Work to complete
The reply must contain exactly the lines below from the one with "Image resolution: width=721" down to the one with "Viewport: 1024px width, 687px height.", both included, and nothing more; please omit the pictures.

Material for this task
──────────────────────────────

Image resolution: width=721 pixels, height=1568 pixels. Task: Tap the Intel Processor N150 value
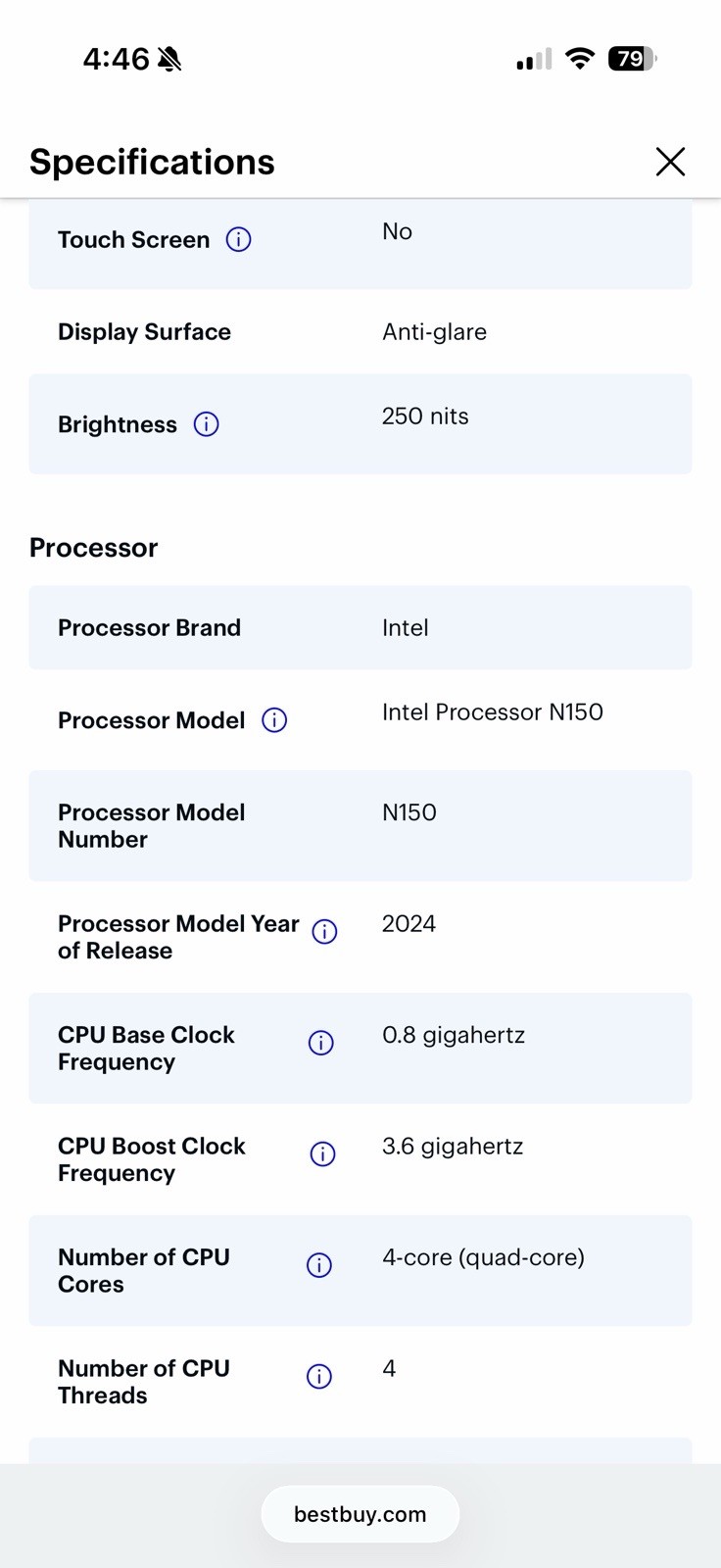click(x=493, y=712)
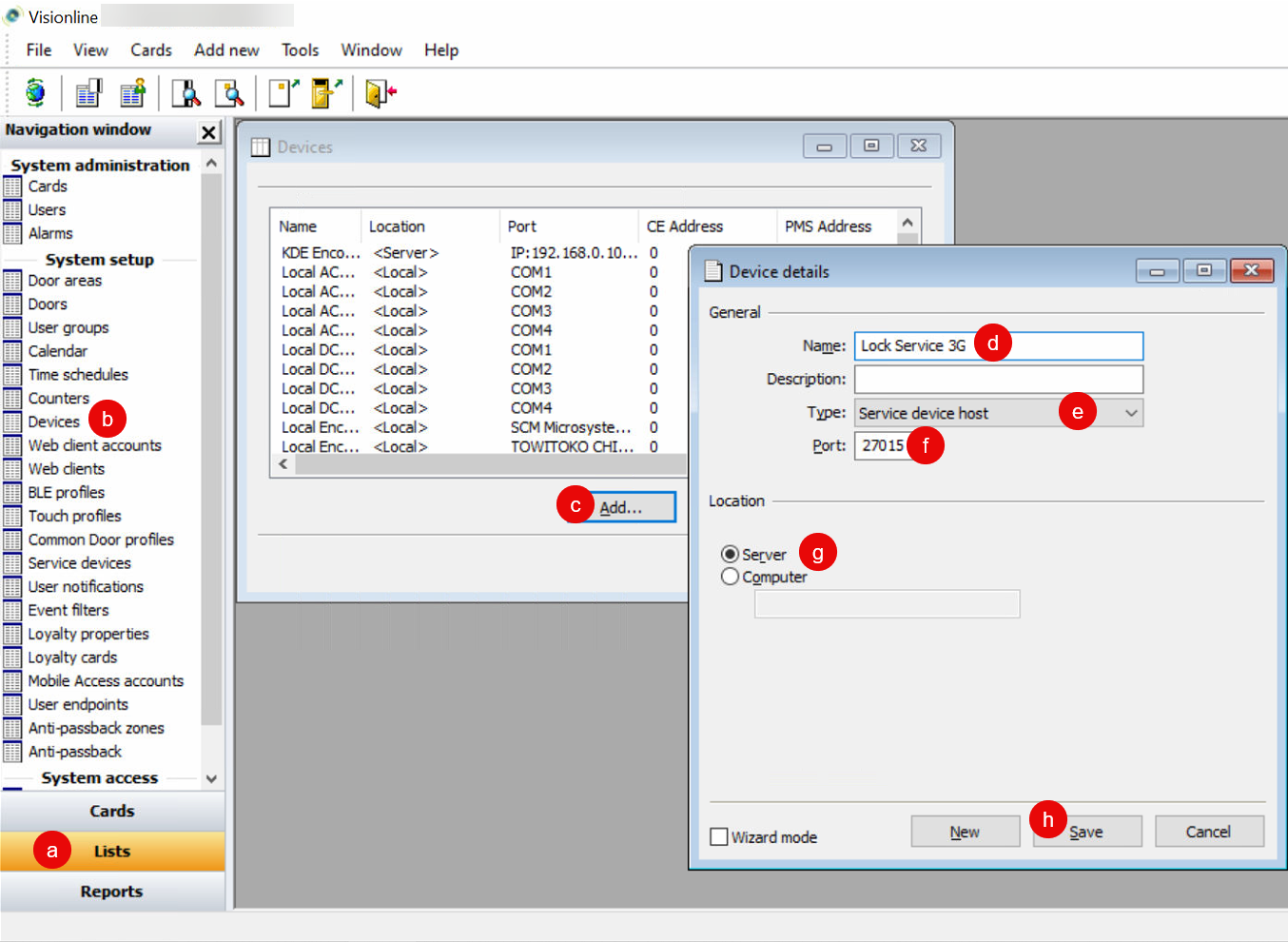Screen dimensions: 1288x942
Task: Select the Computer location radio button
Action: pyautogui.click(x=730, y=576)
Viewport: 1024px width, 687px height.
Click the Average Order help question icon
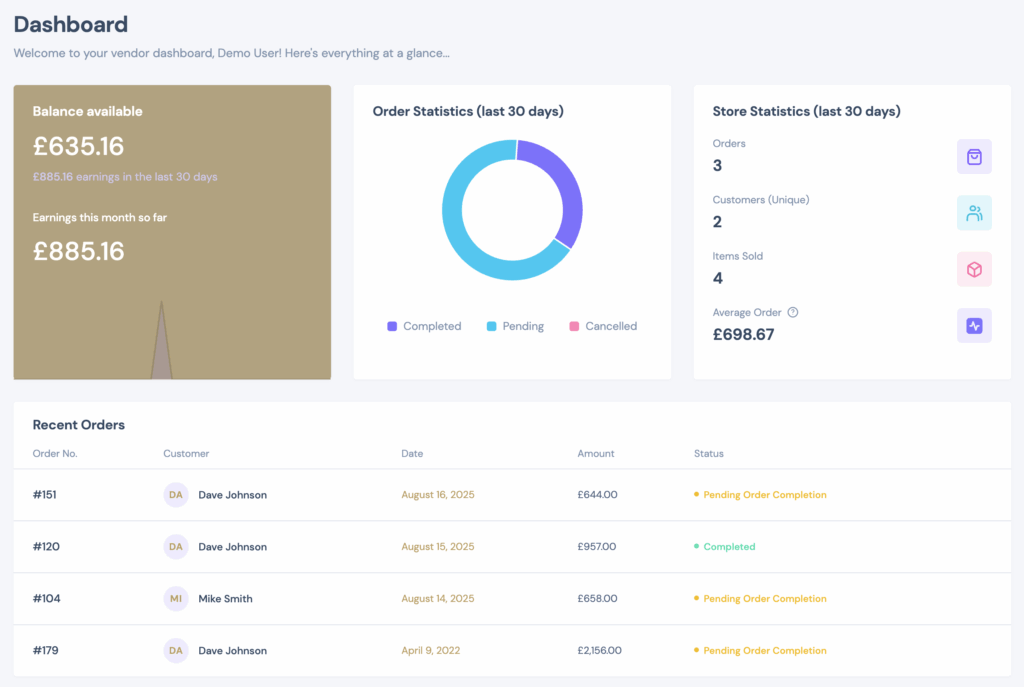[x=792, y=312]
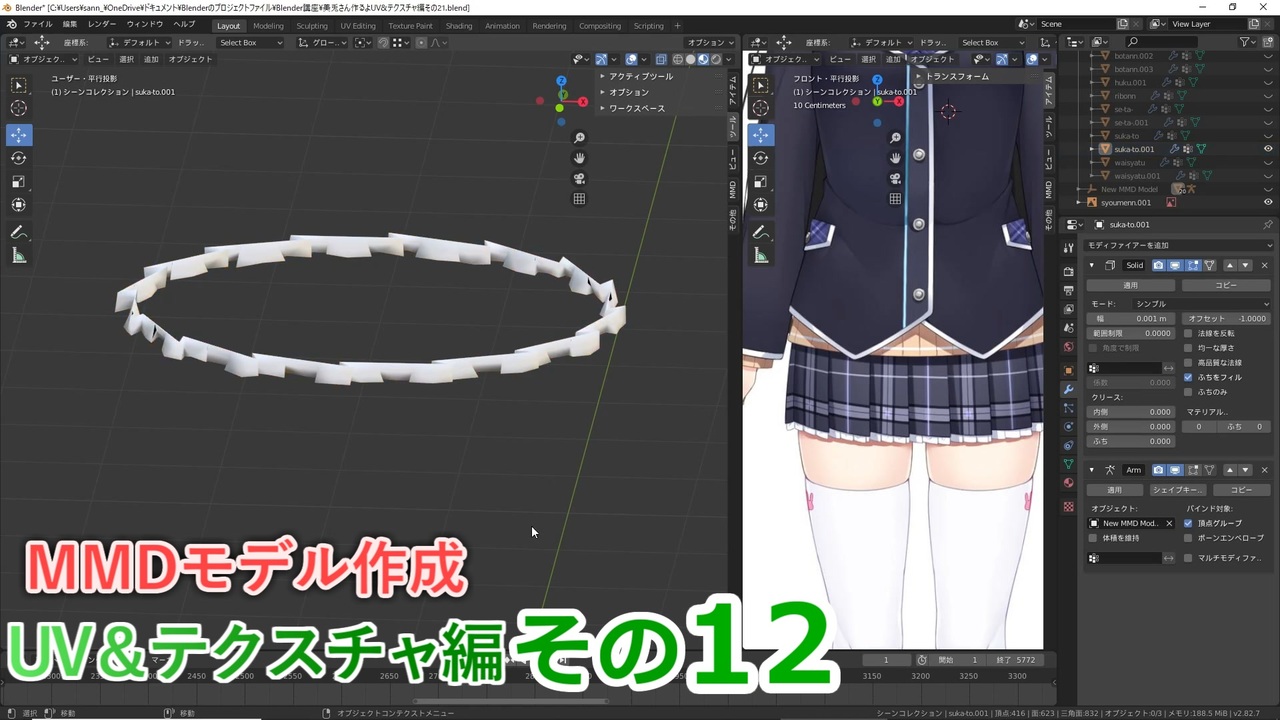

──────────────────────────────

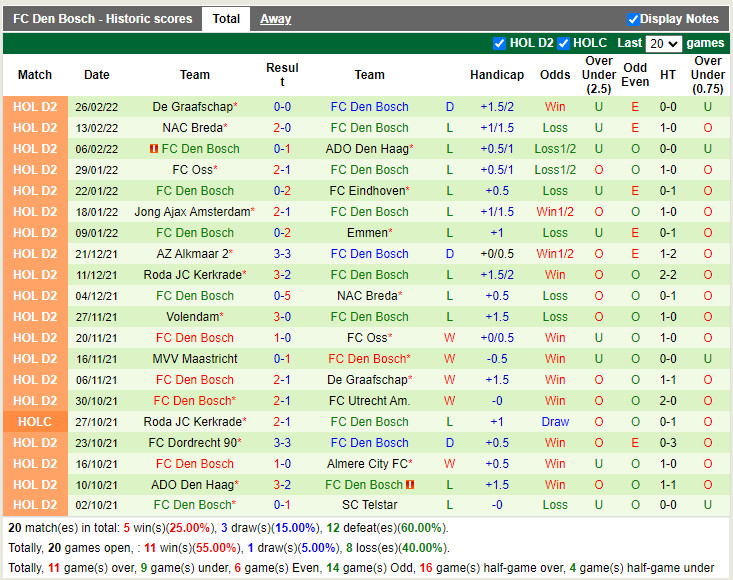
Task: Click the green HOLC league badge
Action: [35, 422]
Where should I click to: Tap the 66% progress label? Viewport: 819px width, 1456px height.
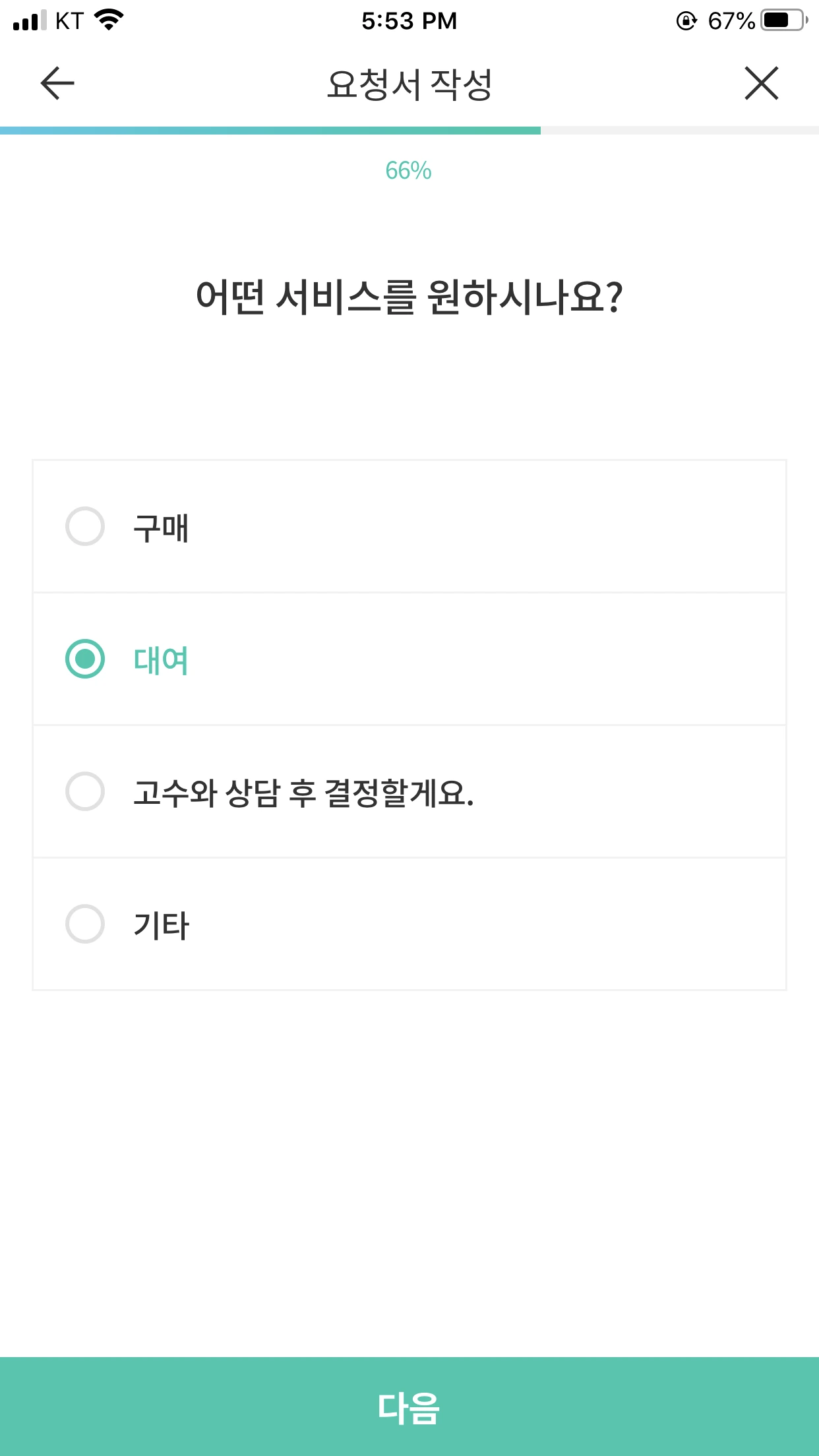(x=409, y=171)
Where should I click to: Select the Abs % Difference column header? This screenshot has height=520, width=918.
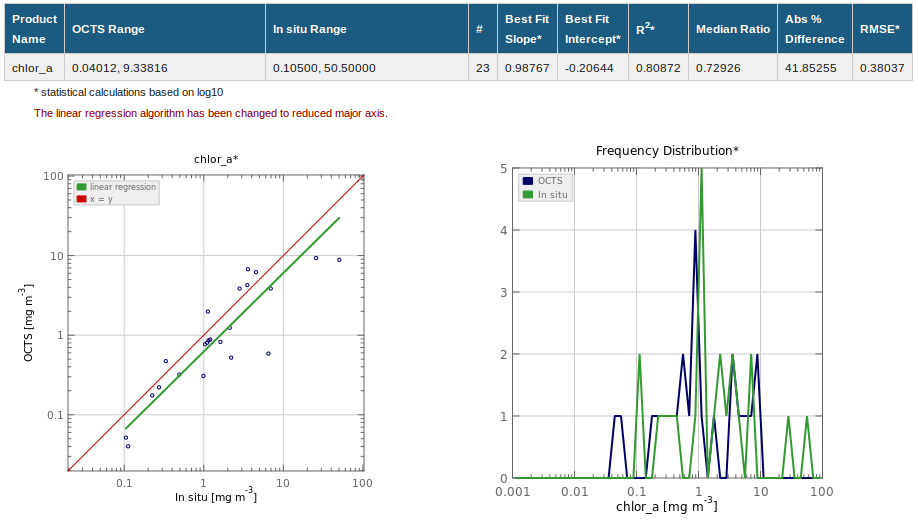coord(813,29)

──────────────────────────────

Solution for this task
Image resolution: width=721 pixels, height=1568 pixels. Task: Tap the Intel Processor N150 value
click(x=493, y=712)
Screen dimensions: 1288x942
Task: Select the Computer location radio button
Action: pyautogui.click(x=730, y=576)
Viewport: 1024px width, 687px height.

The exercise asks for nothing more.